Adapun serangkaian kebijakan yang telah dilakukan oleh pemerintah China dalam mendukung industri pergulaannya antara lain Pambudy, et al. 2005 :
1. Menerapkan sistem tanggung jawab produksi keluarga di wilayah pedesaan
yang membangkitkan antusiasme para petani tebu untuk meningkatkan produksi.
2. Memberikan insentif berupa pangan kepada petani tebu untuk menjamin
kecukupan pangan dan menjaga agar tetap menanam tebu. 3.
Memberikan subsidi berupa pembangunan irigasi pada lahan-lahan yang ditanami tebu dan pembukaan lahan kering dataran tinggi untuk dijadikan
lahan tebu. 4.
Melepaskan seluruh kendali pembelian dan kontrak penjualan gula pada mekanisme pasar.
5. Menerapkan pajak pendapatan yang cukup tinggi terhadap pabrik gula
sebesar 33 persen dan PPN sebesar 17 persen. 6.

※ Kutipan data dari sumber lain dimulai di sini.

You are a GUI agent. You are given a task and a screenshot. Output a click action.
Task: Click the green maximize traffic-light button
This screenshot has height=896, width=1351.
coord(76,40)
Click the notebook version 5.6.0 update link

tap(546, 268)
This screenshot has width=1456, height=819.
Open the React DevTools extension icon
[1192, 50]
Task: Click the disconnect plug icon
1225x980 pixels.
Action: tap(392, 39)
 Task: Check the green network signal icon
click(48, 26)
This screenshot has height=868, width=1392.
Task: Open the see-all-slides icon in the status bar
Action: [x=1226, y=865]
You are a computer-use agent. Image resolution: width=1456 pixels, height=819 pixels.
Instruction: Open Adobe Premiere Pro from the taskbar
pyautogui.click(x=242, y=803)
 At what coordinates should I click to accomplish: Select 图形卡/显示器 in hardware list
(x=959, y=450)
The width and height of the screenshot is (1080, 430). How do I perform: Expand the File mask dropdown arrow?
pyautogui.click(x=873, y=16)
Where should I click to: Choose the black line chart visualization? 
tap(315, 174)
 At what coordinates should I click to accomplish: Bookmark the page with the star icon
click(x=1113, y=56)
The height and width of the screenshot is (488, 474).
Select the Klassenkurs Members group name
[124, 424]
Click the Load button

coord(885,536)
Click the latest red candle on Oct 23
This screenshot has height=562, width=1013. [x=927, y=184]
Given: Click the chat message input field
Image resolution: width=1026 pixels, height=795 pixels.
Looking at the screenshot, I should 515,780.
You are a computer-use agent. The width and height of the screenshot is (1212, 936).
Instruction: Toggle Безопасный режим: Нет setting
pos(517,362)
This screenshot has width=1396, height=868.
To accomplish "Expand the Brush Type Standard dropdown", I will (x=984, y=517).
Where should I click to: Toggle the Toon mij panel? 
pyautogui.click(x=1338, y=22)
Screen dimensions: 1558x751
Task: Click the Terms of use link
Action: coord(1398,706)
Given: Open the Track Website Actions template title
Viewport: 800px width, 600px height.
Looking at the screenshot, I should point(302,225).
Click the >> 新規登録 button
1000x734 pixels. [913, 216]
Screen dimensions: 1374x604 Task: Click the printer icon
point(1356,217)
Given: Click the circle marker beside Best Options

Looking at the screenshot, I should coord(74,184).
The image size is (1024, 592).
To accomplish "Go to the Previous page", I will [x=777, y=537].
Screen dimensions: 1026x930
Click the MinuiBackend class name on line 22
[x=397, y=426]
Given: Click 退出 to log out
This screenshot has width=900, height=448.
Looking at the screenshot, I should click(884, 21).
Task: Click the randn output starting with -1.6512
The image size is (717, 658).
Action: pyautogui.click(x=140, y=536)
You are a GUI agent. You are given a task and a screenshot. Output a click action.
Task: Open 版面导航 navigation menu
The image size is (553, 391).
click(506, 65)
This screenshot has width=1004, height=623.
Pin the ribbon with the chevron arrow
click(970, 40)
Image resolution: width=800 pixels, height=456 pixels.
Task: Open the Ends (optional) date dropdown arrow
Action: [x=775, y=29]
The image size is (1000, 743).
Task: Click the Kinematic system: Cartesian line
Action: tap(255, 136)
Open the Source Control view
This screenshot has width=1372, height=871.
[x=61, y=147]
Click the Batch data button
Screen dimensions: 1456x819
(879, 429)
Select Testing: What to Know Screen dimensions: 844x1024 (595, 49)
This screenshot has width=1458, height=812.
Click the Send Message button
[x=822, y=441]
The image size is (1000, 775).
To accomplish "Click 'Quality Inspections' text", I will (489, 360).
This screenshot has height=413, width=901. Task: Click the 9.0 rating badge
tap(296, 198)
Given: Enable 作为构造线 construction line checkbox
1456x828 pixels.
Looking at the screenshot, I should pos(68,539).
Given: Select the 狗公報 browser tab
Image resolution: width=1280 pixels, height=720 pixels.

Menerapkan kebijakan proteksi dengan menerapkan kuota impor pada tahun 2003 sebesar 1.85 juta ton, dan tahun 2004 sebesar 1.94 juta ton dengan tarif
sebesar 30 persen untuk gula putih dan 20 persen untuk gula mentah. Impor diatas kuota yang telah ditetapkan dikenakan tarif impor sebesar 76 persen.
Pemerintah China juga tengah menerapkan konsep pembangunan keberlanjutan untuk industri gula. Li, et al. 2006 menjelaskan konsep
pembangunan berkelanjutan industri gula China dilakukan sedemikian rupa sehingga produksi berada dalam kondisi yang seimbang dengan untuk input
sumberdaya yang terbarukan seperti energi. Dorongan ini dilakukan dengan menekankan pada pengurangan dampak negatif lingkungan yang signifikan terkait
dengan produksi gula di China dan seluruh dunia. Sebagai bagian dari tujuan jangka panjangnya, pemerintah China juga akan melakukan penekanan pada
pemanfaatan produk hilir yang selama ini hanya dikenal sebagai limbah. Sehingga, arah industri gula di China akan melalui proses produksi yang dikenal
dengan 3P atau “Planting-Processing-Production Cycle”.